Il Parlamento europeo si prepara ad adottare la propria posizione negoziale sul nuovo regolamento per la circolarità dei veicoli. Fa discutere la proposta di ridurre i target di contenuto minimo di plastica riciclata, mentre gli operatori del fine vita avvertono: “l’industria non faccia profitto dall’applicazione della responsabilità estesa”
La responsabilità estesa del produttore non diventi strumento di profitto per le case auto. Questo l’appello della filiera europea del fine vita dei veicoli, mentre in Consiglio e Parlamento Ue procedono i lavori sulla proposta di regolamento presentata a luglio 2023 dalla Commissione per fissare nuovi standard di progettazione e gestione circolare. Dopo la lunga pausa post elettorale, nella seconda metà di gennaio le commissioni riunite ambiente e mercato interno del Parlamento Ue hanno ripreso l’esame del testo, lo scorso 19 febbraio è scaduto il termine per la presentazione degli emendamenti mentre a marzo gli europarlamentari adotteranno la propria posizione negoziale. Poi partirà il trilogo con gli Stati membri, che dal canto loro non sono ancora giunti a un’intesa sul testo. “Credo sia stata presentata buona parte degli emendamenti che sostenevamo – spiega a Ricicla.tv Anselmo Calò, presidente di ADA, associazione nazionale degli autodemolitori – ora però si apre una seconda fase, quella del convincimento delle forze politiche rispetto alla bontà delle nostre proposte”. Non sarà facile.
I lavori sul nuovo regolamento ripartono infatti in una congiuntura segnata, sia sul piano politico che su quello economico, dalla crisi dell’industria europea dell’auto, tema al centro del tavolo strategico convocato nelle scorse settimane dalla presidente della Commissione Ursula von der Leyen con l’obiettivo di trovare un punto di caduta tra decarbonizzazione e recupero della competitività perduta. Le case auto spingono per un passo indietro sulle politiche ambientali, a partire dagli obiettivi di taglio delle emissioni al 2035, e il timore degli operatori del fine vita – demolitori, rottamatori e frantumatori – è che il pressing possa condizionare anche i lavori sul regolamento. In particolare, secondo le imprese del riuso e riciclo il rischio è che il previsto rafforzamento del regime di responsabilità estesa del produttore (o EPR) si trasformi da strumento per migliorare la progettazione dei veicoli e facilitarne smantellamento e frantumazione a occasione per spostare nelle mani delle case auto il controllo giuridico ed economico del fine vita.
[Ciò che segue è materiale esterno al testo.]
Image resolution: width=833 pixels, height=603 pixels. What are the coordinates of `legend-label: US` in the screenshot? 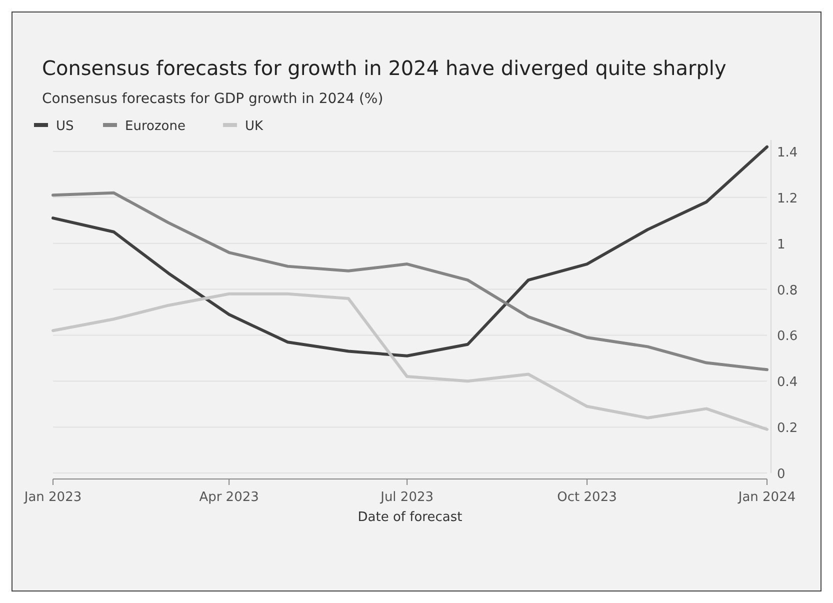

A danno delle centinaia di operatori che oggi coprono i costi di trattamento dei veicoli con i proventi del libero mercato dei materiali riciclati e dei pezzi di ricambio. “Il principio da salvaguardare – dice Calò – resta sempre lo stesso, ovvero che l’industria non faccia profitto dall’applicazione della responsabilità estesa”.
Se nella bozza di relazione del Parlamento sembrano aver trovato spazio alcune tra le richieste degli operatori del fine vita, come quella di limitare i nuovi obblighi di smantellamento ai soli componenti che abbiano un mercato (no quindi a parabrezza o cruscotti), resta invece ampia la distanza sui nuovi target di contenuto minimo di plastica riciclata nelle nuove vetture. La misura ha incassato il plauso degli operatori industriali del riciclo – che sperano possa aiutare a rilanciare un settore in recessione – ma il Parlamento sembra già orientato a un passo indietro rispetto alla proposta della Commissione. Nelle intenzioni di Bruxelles il 25% della plastica contenuta in ogni veicolo dovrà provenire dal riciclo di rifiuti post consumo, ed essere composta a sua volta per il 25% da plastica recuperata da veicoli a fine vita. Soglie troppo elevate, secondo i relatori al Parlamento, che vorrebbero portare al 20% l’obiettivo generale e al 15% quello per il ‘closed loop’, estendendo inoltre il perimetro dei polimeri utilizzabili anche alle plastiche biobased e a quelle pre-consumo. Una proposta “sensibilmente indebolita” rispetto a quella della Commissione, denunciano in una nota le associazioni FEAD ed EuRIC, secondo cui “invece di sostenere gli investimenti nelle infrastrutture di riciclo si rischia di creare una falsa percezione del progresso, senza riuscire a rafforzare la circolarità della plastica utilizzata nell’industria dell’auto e, in definitiva, ritardando la transizione verso un’economia veramente circolare”.